- **Texte cité**:

╭──

Pour la représentante d’ONU Femmes au Maghreb, Leila Rhiwi, le Maroc doit absolument accélérer ses efforts, pour instituer le principe d’égalité hommes-femmes dans le Royaume. Entretien.
Le Maroc a célébré la Journée internationale de la femme qui coïncide avec le 8 mars de chaque année. En 2018, quel bilan faites-vous de la situation de la femme marocaine?
Cette année, le thème de la Journée internationale des femmes est: «L’heure est venue: les activistes rurales et urbaines transforment la vie des femmes». Cette thématique fait écho à la mobilisation mondiale sans-précédent pour les droits des femmes, l’égalité et la justice, depuis l’automne dernier. Le harcèlement sexuel, la violence et la discrimination contre les femmes ont fait la Une des journaux et des discours publics, propulsés par une détermination marquée pour le changement.
En effet, malgré tous les progrès récents, les droits des femmes et leur autonomie sont loin d’être une réalité. En 2017, pour la première fois depuis 2006, l’écart entre les sexes dans les domaines de la santé, de l’éducation, de la politique et du marché du travail a augmenté au niveau mondial. A ce rythme, il faudra encore cent ans pour clore le fossé entre femmes et hommes. Au Maroc, à l’instar d’autres pays, les femmes souffrent de précarité et de violences. En effet, 8 femmes sur 10 n’ont accès à aucune source de revenu, formel ou informel, pour 3 hommes sur 10 (HCP – RGPH 2014, taux net d’activité). Ce taux est d’autant plus alarmant dans le milieu rural où près de 9 femmes sur 10 n’ont aucune source de revenu, formel ou informel (HCP – RGPH 2014, taux net d’activité), pour 2 hommes sur 10. Quant à la violence fondée sur le genre, vous connaissez les chiffres du HCP (2009): ce sont 62,8% millions de Marocaines qui ont été victimes de violences, toutes formes confondues, l’année de l’enquête. Ainsi, tout en notant les réformes et avancées juridiques importantes que le pays a connues, notamment au niveau du Code de la famille, du Code de la nationalité et surtout de la Constitution qui consacre dans son article 19 le principe d’égalité en droits et libertés à caractère politique, économique, social, culturel et environnemental, un grand défi reste à relever en termes d’harmonisation des législations internes avec les standards internationaux en matière d’égalité, de parité et de non-discrimination, ainsi que des dispositions constitutionnelles
Selon l’étude sur «les masculinités et l’égalité des sexes», réalisée avec l’appui d’ONU Femmes, près de 40% des hommes marocains pensent que les femmes méritent d’être battues. Qu’est-ce qui explique, selon-vous, le recours à la violence contre la gent féminine au Maroc?

╰──

- **Défis**:
- 1) Veuillez recopier tout le passage de l'entretien, de « Pour la représentante » jusqu'à « pour le changement. ».
- 2) D'après l'entretien, quel article de la Constitution marocaine consacre le principe d'égalité en droits et libertés ?
Le matériel qui suit est distinct de l'entretien.

- **Informations extraites**:
╭──

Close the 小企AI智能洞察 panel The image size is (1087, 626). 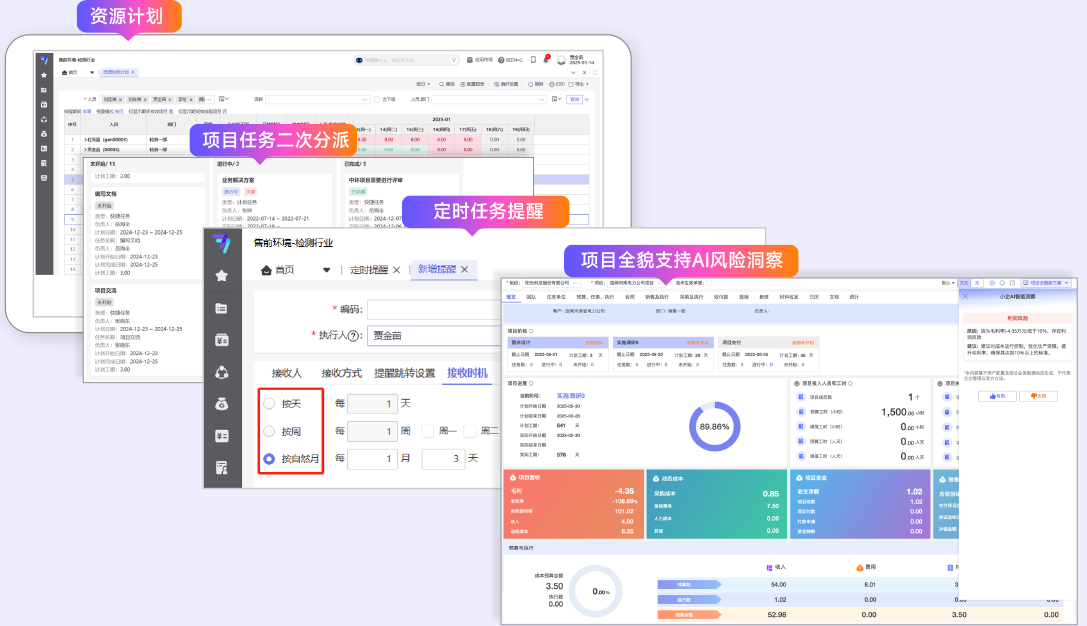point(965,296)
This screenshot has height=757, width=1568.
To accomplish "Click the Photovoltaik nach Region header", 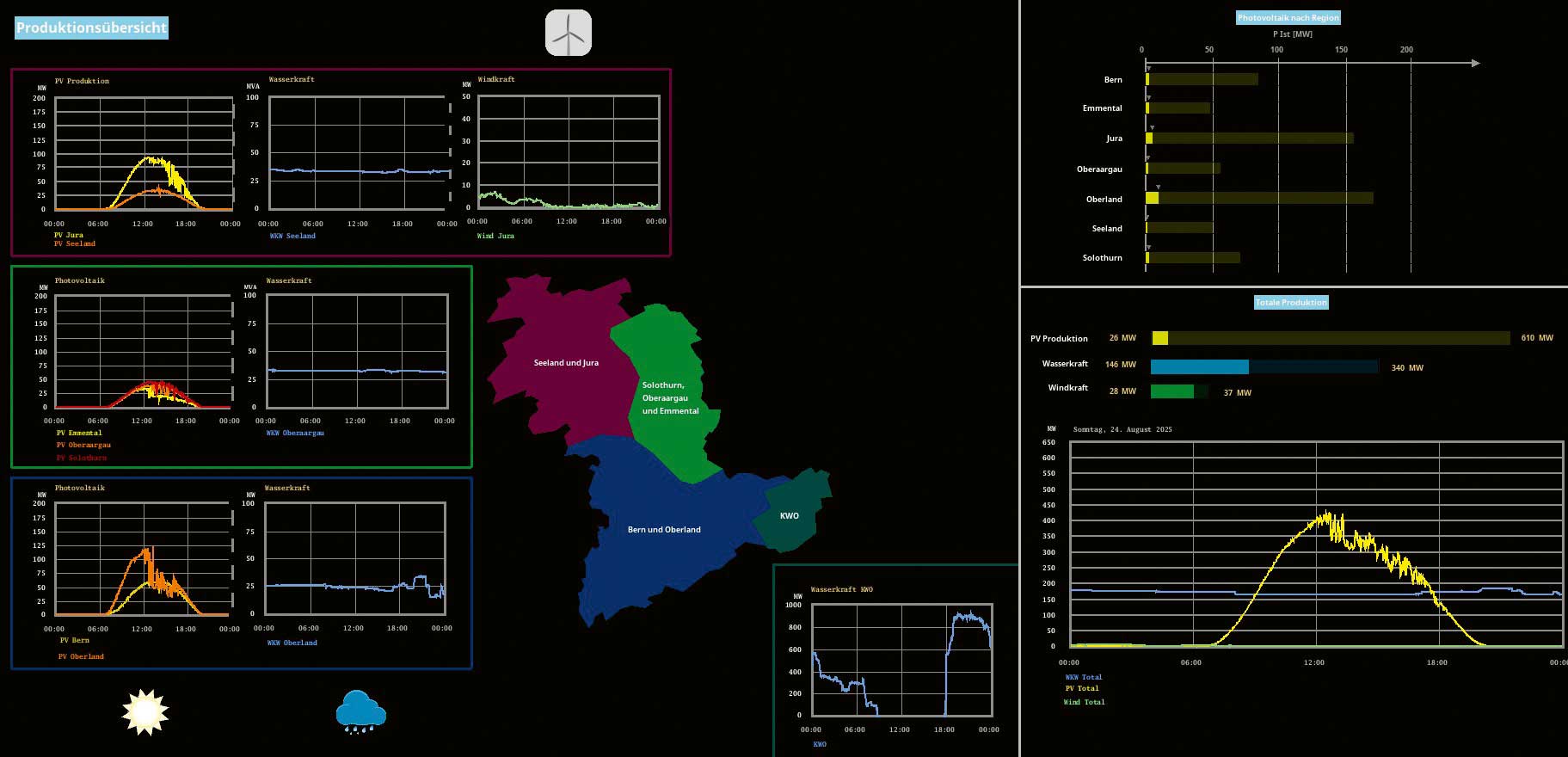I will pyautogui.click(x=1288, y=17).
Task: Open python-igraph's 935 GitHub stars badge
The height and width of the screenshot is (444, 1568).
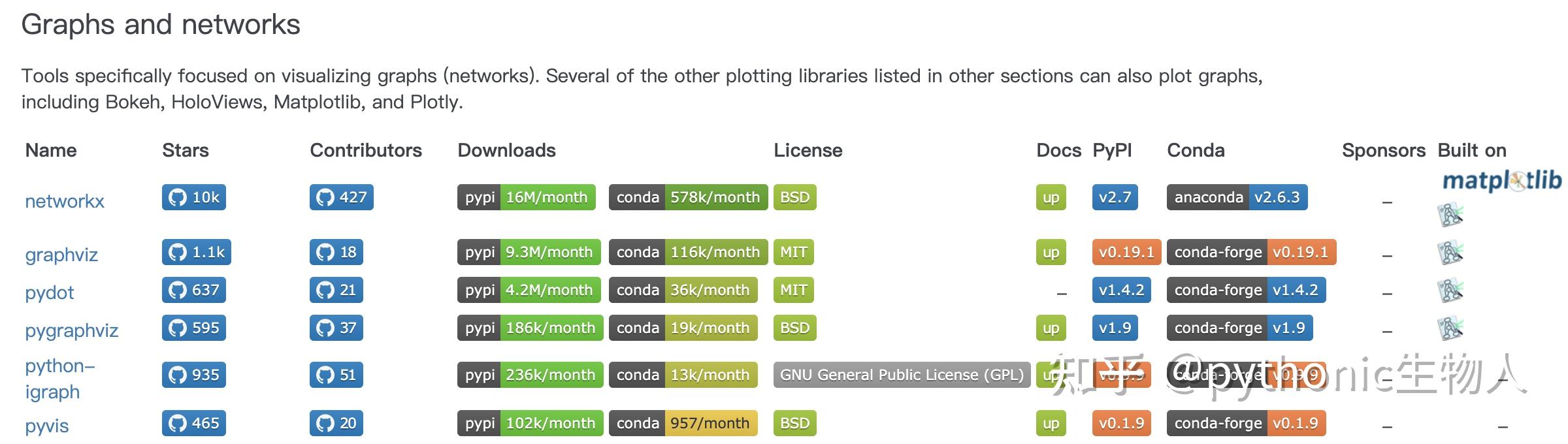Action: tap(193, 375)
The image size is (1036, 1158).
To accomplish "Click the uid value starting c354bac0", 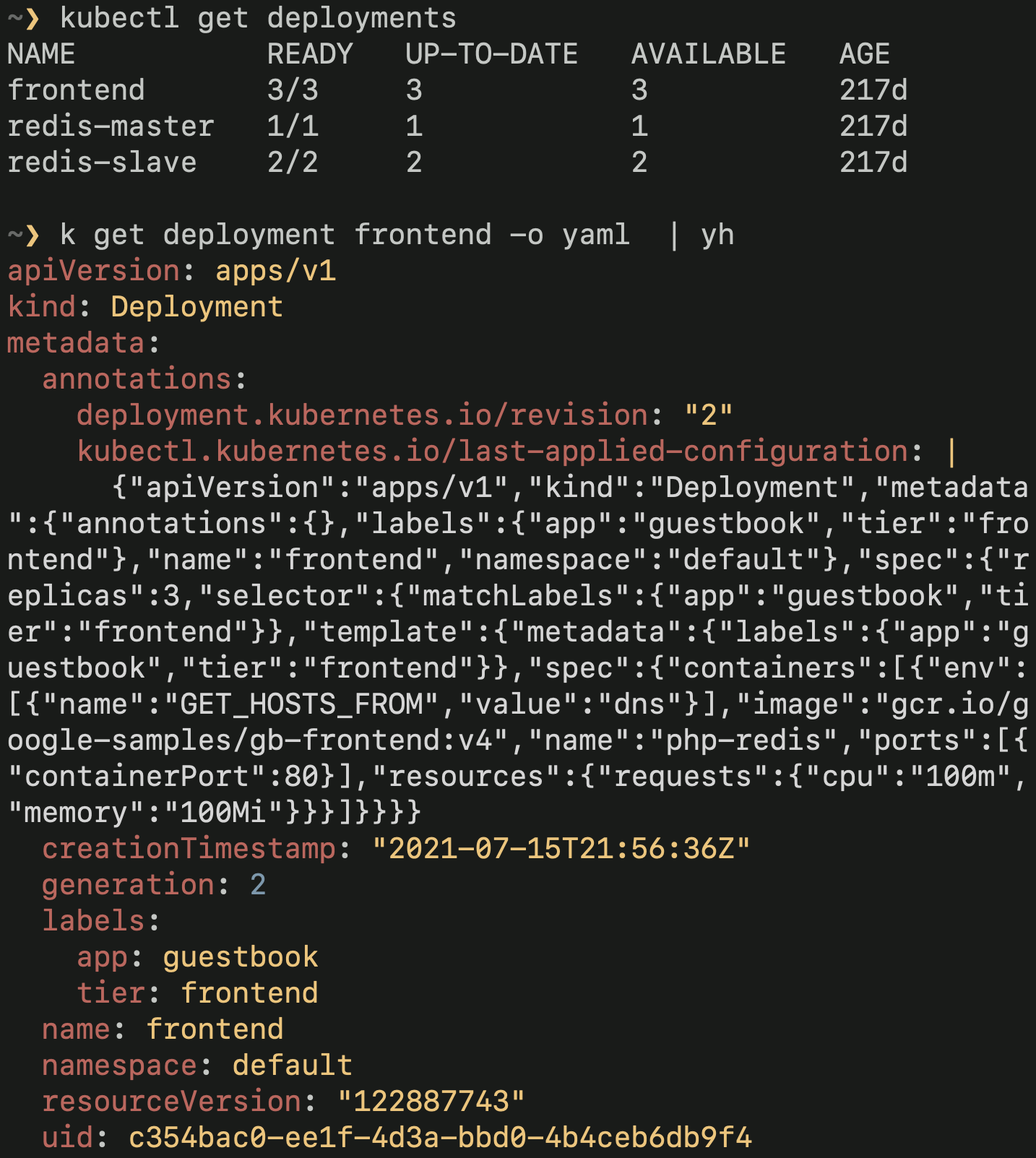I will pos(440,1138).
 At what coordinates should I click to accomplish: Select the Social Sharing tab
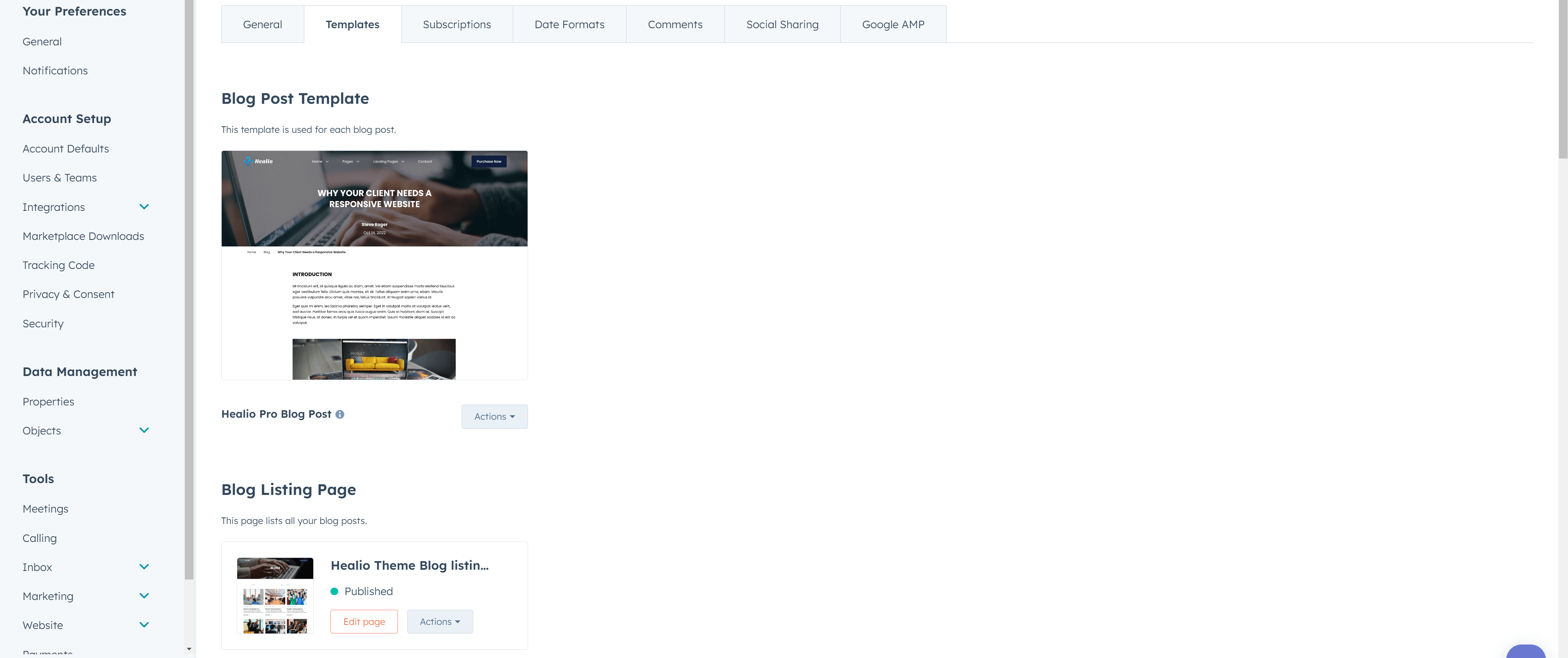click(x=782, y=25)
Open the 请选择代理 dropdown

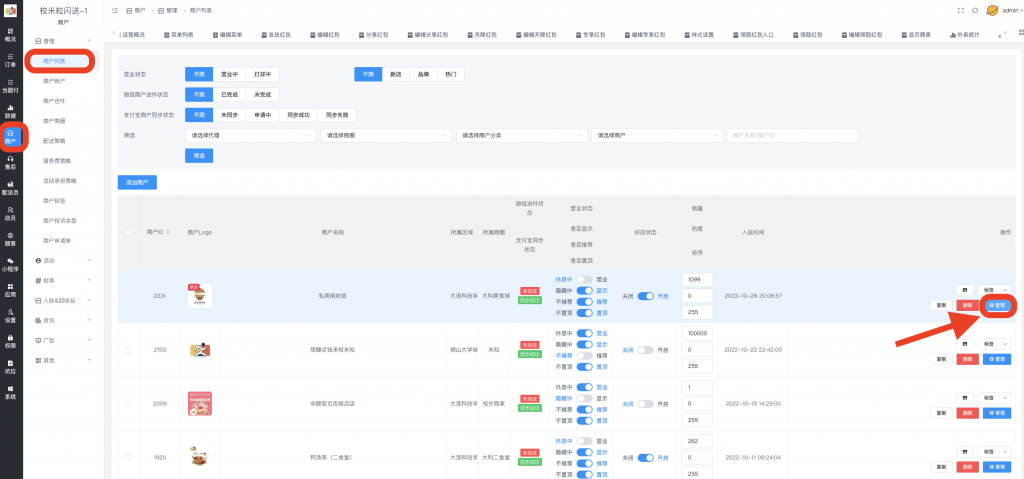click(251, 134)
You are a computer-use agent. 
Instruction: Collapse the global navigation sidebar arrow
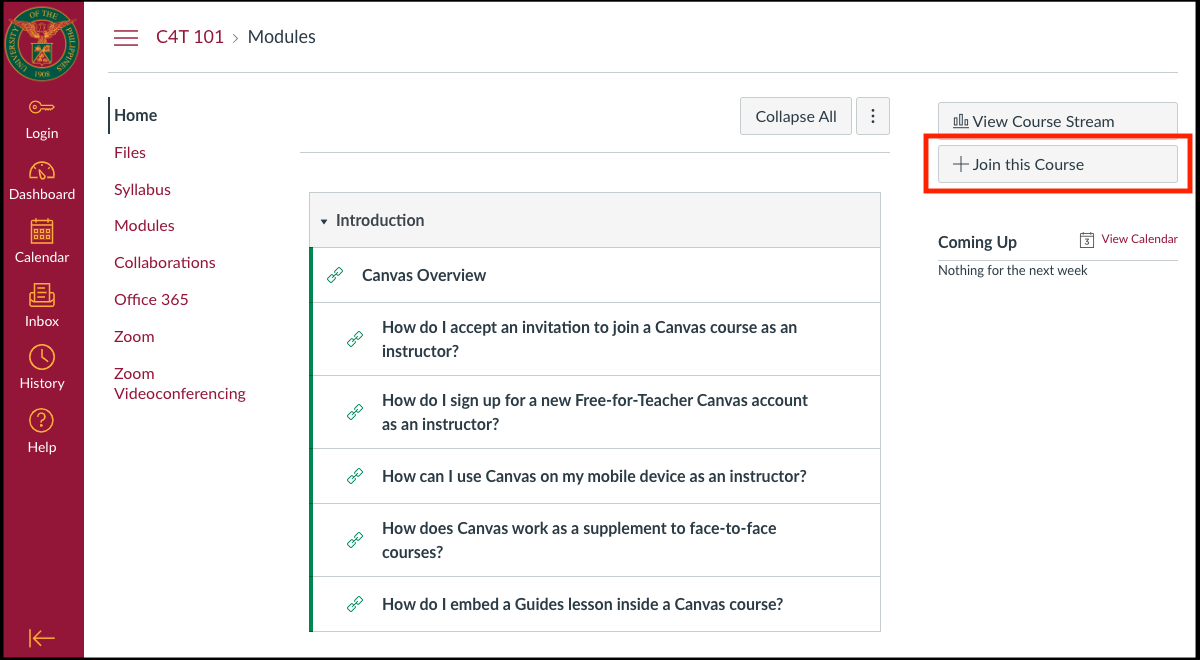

╰──

- **Réponses par tâche**:
- 1)
Pour la représentante d’ONU Femmes au Maghreb, Leila Rhiwi, le Maroc doit absolument accélérer ses efforts, pour instituer le principe d’égalité hommes-femmes dans le Royaume. Entretien.
Le Maroc a célébré la Journée internationale de la femme qui coïncide avec le 8 mars de chaque année. En 2018, quel bilan faites-vous de la situation de la femme marocaine?
Cette année, le thème de la Journée internationale des femmes est: «L’heure est venue: les activistes rurales et urbaines transforment la vie des femmes». Cette thématique fait écho à la mobilisation mondiale sans-précédent pour les droits des femmes, l’égalité et la justice, depuis l’automne dernier. Le harcèlement sexuel, la violence et la discrimination contre les femmes ont fait la Une des journaux et des discours publics, propulsés par une détermination marquée pour le changement.

- 2) L'article 19.